Il tema del volume a quattro mani non era tuttavia genericamente la donna, bensì specificamente la donna delinquente. E dal momento che i tassi di criminalità femminile risultavano infinitamente più bassi di quelli relativi alla criminalità maschile, l’attenzione si concentrava soprattutto sulla prostituzione, equiparata tout court a un crimine; un crimine, per altro, da intendersi come solo femminile, dal momento che la compartecipazione maschile al fenomeno veniva rubricata all’interno della cornice della «naturalità» dell’impulso sessuale maschile e, dunque rassicurantemente inserita nello schema della doppia morale. La prostituzione era anzi considerata da Lombroso, in quanto fenomeno di devianza dalle norme socialmente condivise, come la specifica forma femminile del crimine, l’esempio più diffuso tra le donne di una degenerazione che negli uomini si esprimeva invece nel delitto (p. 212). Anche se con meno enfasi, ci si trovava così di fronte a una riproposizione del tema del «delinquente nato», ora nella fattispecie della «prostituta nata», sulle base delle suggestioni derivanti dalla teoria della «regressione atavica» e del contestuale conferimento alle donne del rango di «esseri moralmente incompleti» (p. 220). Con questi presupposti era davvero arduo immaginare un processo di emancipazione femminile – ovvero, l’inserimento delle donne in un mondo relazionale e professionale fino ad allora graniticamente maschile – che comportasse la contestuale emancipazione della società dalla struttura patriarcale o, nella migliore delle ipotesi, paternalistica, caratteristica delle società europee meno avanzate. Singolare contraddizione – argomenta persuasivamente Montaldo – per uno studioso che era nel frattempo approdato al socialismo e che però, pur con qualche ambivalenza e oscillazione, restava dell’idea che alle donne il mondo delle professioni liberali e quello della partecipazione alla politica dovessero restare preclusi, perché – come avevano sostenuto altri voci nel dibattito italiano degli anni Ottanta – «la donna troppo libera» e, dunque, sottratta alla sua missione di allevamento della prole e di cura della sfera domestica, «diverrebbe facilmente libertina» (così Giuseppe Ardini, autore a sua volta nel 1883 di un trattato su la donna delinquente e la legge penale).

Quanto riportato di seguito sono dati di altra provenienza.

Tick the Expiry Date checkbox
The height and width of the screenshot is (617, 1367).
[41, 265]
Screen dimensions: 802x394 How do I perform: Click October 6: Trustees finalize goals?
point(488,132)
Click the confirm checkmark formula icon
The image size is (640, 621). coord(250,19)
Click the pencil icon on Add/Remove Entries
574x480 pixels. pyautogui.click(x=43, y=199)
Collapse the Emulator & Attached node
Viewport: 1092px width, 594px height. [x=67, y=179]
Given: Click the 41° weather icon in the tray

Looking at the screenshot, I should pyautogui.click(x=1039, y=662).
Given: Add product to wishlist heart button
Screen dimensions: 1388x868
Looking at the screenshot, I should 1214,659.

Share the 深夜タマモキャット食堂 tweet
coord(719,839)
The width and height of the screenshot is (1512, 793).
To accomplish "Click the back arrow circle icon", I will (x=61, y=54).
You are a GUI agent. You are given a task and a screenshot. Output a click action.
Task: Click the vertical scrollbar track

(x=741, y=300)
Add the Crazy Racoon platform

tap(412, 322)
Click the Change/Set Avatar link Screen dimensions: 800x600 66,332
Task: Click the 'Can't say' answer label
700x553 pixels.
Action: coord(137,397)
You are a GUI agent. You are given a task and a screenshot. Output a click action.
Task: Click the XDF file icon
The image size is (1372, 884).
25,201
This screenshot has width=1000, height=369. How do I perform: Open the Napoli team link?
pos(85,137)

Molti altri sono i nodi tematici proposti in questo libro, come accennavo in apertura di discorso. Tutti interessanti, essi si prestano bene a esemplificare la volatile pretesa della criminologia ottocentesca di proporsi quasi come una scienza generale della società, a partire dalle talvolta avventurose misurazioni di alcune delle sue patologie.